The appropriateness of the budget.

Review and Management of the P&F Program

During the review of an ICPKD grant application, the P&F proposals are reviewed
by the initial review group in a manner similar to a study section review. 
Because P&F studies may be awarded for a time period of up to 2 years, studies
may end at various times. In addition, the studies also may be terminated by the
ICPKD Director before their approved time limit for various reasons.  When such
situations result in the termination of the study, the ICPKD may make new awards
for P&F studies with the remaining funds.  The administrative framework for
management of the ICPKD's P&F program is left to the ICPKD's discretion, so long
as certain minimal requirements are met.  Each ICPKD Director is encouraged
strongly to involve the external advisory group in the management of the program. 
The management of the program must include provision for  (1) oversight and
review of ongoing P&F studies; (2) termination of projects or other appropriate
actions; (3) preparation and appropriate distribution of announcements of the
availability of P&F funding; (4) scientific merit review of P&F proposals; (5)
maintenance of a record of subsequent results (abstracts, publications, R01
submissions, etc.) of each P&F study recipient; and (6) a mechanism for making
recommendations to the ICPKD Director for funding decisions. A record of actions
must be documented and must be made available to the reviewers if requested.

Overall Center Program

The review criteria for the overall Center program include:

The scientific merit of the program as a whole;

The significance of the overall goals of the Center;

The cohesiveness and multi-disciplinary scope of the Center and the coordination
and interrelationship of the projects and cores to the common theme of the

The leadership, scientific expertise, and commitment of the proposed Center

Center Administrative Considerations

For all Center applications, the review will assess:

The institutional environment for and resources available to Center

The institutional commitment to the proposed Center;

The administrative leadership necessary to provide for the quality control of
supported projects in the Center, the allocation of funds and the ability to
foster communication and cooperation among Center investigators.


Letter of Intent Receipt Date: March 12, 1999
Application Receipt Date: April 13, 1999
Peer Review Date: June - August, 1999
Council Review: September 8-9, 1999
Earliest Anticipated Start Date: September 30, 1999


Award criteria that will be used to make award decisions include:

o scientific merit (as determined by peer review)

o availability of funds

o programmatic priorities.


Inquiries concerning this RFA are encouraged.  The opportunity to clarify any
issues or questions is welcomed.

Inquires regarding programmatic issues may be directed to:

M. James Scherbenske, Ph.D.
Division of Kidney, Urologic and Hematologic Diseases
National Institute of Diabetes and Digestive and Kidney Diseases
45 Center Drive, Room 6AS.19E, MSC 6600
BETHESDA, MD 20892-6600
Telephone:  (301) 594-7719
FAX:  (301) 480-3510

Inquiries regarding fiscal matters may be directed to:

Mrs.

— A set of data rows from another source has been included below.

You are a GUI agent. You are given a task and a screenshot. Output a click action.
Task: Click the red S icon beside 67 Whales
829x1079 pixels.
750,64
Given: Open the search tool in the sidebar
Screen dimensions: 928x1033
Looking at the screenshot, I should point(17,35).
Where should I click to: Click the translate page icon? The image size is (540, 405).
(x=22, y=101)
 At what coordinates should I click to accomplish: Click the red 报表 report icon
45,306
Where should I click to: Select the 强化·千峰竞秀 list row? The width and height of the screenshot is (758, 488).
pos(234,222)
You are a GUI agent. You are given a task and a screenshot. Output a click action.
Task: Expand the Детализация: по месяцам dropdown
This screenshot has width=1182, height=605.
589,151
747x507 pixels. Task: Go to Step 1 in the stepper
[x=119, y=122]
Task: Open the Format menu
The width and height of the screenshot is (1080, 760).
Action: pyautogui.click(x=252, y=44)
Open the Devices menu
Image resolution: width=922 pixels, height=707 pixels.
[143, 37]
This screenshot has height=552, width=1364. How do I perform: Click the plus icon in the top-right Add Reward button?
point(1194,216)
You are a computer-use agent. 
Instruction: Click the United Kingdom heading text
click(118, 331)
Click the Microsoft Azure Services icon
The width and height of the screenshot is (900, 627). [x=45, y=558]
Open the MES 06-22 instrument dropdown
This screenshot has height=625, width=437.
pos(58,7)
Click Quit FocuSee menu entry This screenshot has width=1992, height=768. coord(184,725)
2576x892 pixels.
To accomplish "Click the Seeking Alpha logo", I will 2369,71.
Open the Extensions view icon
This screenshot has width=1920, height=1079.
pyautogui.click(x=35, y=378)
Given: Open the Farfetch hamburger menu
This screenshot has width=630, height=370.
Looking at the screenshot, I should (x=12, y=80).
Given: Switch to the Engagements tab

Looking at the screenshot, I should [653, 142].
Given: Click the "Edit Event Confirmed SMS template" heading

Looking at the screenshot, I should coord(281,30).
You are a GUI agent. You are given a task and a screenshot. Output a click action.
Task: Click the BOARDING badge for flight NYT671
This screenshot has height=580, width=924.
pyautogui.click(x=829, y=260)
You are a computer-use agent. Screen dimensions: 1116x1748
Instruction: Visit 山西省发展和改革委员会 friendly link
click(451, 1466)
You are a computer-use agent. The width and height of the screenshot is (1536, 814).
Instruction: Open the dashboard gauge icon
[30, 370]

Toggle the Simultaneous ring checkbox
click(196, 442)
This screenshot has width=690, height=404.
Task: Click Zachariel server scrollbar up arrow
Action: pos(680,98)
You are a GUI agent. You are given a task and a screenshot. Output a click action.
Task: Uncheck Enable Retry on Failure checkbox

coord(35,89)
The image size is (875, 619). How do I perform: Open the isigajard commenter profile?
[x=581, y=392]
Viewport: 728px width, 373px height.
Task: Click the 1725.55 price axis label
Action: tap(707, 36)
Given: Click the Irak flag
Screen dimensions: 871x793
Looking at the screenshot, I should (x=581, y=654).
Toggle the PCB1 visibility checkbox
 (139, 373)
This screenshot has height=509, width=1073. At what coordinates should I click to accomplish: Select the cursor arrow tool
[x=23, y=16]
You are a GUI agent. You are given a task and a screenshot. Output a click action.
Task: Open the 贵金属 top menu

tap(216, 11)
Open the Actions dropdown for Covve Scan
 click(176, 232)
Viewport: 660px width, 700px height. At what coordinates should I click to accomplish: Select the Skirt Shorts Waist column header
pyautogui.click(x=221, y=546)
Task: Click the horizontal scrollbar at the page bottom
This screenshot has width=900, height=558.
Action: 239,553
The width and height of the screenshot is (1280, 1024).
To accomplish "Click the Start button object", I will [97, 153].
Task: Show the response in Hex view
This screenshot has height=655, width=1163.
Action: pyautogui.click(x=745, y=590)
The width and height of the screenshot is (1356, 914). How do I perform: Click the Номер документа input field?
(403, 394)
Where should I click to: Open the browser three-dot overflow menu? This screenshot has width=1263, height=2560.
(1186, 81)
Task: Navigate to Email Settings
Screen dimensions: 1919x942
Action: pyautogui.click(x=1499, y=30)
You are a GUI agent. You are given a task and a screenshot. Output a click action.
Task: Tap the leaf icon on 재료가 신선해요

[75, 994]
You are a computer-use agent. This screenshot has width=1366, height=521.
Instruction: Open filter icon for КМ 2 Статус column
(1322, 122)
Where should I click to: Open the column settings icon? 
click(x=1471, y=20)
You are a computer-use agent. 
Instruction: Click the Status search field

Helen Y.S. Ling
Division of Extramural Activities
National Institute of Diabetes and Digestive and Kidney Diseases
Natcher Building, Room 6AN.44F, MSC 6600
BETHESDA, MD 20892-6600
Telephone:  (301) 594-8857


This program is described in the Catalog of Federal Domestic Assistance No.
93.849.  Awards are made under authorization of the Public Health Service Act,
Title IV, Part A (Public Law 78-410, as amended by Public Law 99-158, 42 USC 241
and 285) and administered under PHS grants policies and Federal Regulations 42
CFR 52 and 45 CFR Part 74. This program is not subject to the intergovernmental
review requirements of Executive Order 12372 or Health Systems Agency review.

The PHS strongly encourages all grant recipients to provide a smoke-free
workplace and promote the non-use of all tobacco products. In addition, Public
Law 103-227, the Pro-Children Act of 1994, prohibits smoking in certain
facilities (or in some cases, any portion of a facility) in which regular or
routine education, library, day care, health care, or early childhood development
services are provided to children. This is consistent with the PHS mission to
protect and advance the physical and mental health of the American people.